Motor Power Consumption 1

[oneijack]

I wasn't sure to post this in electrial or mechanical, but here is my situation. I want to reduce power consumption on an extruder production line. I have the following:

Incoming power: 480v 3 phase AC (of course) and assuming power factor is 1.

Motor: 250hp dc motor, 1750rpm, 500v armature voltage direct coupled to gearbox with ratio of 17.5:1 for output of 100rpm.

I do not need 100rpm. If I only need 75 rpm output (max), I can change the ratio to 23:1 ratio, which should drop the dc motor amps.


I have several questions:
Will this save me in electrical consumption?

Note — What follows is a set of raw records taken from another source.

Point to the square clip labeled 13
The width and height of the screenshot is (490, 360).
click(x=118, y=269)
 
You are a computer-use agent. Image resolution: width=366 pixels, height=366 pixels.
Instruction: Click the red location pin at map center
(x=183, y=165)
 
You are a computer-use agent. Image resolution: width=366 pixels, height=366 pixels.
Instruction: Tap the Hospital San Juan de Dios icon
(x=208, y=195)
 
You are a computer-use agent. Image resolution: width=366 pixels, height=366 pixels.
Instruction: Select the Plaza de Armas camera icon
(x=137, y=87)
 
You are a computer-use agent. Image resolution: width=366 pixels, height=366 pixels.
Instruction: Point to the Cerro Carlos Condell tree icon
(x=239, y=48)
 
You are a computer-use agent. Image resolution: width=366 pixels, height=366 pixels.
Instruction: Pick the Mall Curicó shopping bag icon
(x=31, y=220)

If, yes would a rough estimate of energy savings be 25% (100rpm-75rpm)/100=25%, estimating amps are directly proportional to gearbox ratio change.

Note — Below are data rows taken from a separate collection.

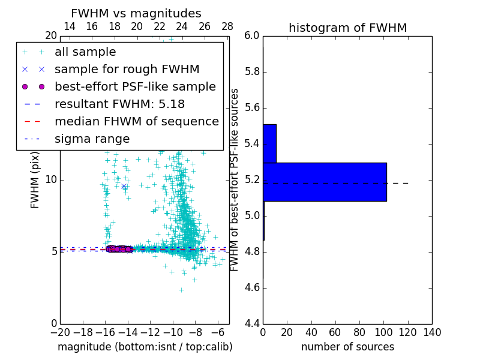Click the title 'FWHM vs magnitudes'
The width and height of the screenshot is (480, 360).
[136, 13]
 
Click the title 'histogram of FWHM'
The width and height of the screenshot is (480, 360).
[347, 28]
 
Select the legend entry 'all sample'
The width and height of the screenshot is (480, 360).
[85, 52]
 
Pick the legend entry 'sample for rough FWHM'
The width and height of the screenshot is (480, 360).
[127, 69]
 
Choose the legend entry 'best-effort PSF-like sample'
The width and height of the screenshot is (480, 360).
[135, 86]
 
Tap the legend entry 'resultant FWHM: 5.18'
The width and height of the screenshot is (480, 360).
[119, 104]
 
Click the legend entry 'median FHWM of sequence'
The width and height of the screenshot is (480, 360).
[136, 121]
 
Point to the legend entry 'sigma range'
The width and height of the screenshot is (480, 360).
[92, 139]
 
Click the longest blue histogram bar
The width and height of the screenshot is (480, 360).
[325, 182]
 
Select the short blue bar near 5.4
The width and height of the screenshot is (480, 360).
[269, 143]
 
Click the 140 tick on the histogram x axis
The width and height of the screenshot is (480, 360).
[432, 332]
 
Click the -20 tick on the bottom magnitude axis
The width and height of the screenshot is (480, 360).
[60, 332]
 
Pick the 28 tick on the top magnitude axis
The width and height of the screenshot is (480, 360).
[227, 26]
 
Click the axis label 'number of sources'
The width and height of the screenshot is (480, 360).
[347, 347]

Since dc amps are less with 23:1 ratio, therefore ac amps less and less power consumtion.

I am confused with going from ac to dc power consumption formulas, and everyone I ask has a different answer.

Any help would be appreciated.

 

[desertfox]

Hi onejack

The motor will increase the torque available if you reduce
your speed from 100 to 75rpm.
The torque used will be determined by your load and not by altering the rpm of the motor.
We need to know the power consumption of the extruder and what torque it needs to operate.


regards

desertfox

 

[desertfox]

Hi again

Have a look at this site:-

http://lancet.mit.edu/motors/motors4.html

regards

desertfox

 

[Javier72]

You are going to have lower consumption.

Power = speed * torque

then, your needed power, with less speed, is going to be lower. In DC motors, the amps needed are function of the power needed, then, if the power drops, the amps drops too. Be careful because the efficiency changes too.

 

[hydtools]

I see no savings if your power demands are the same.

Ted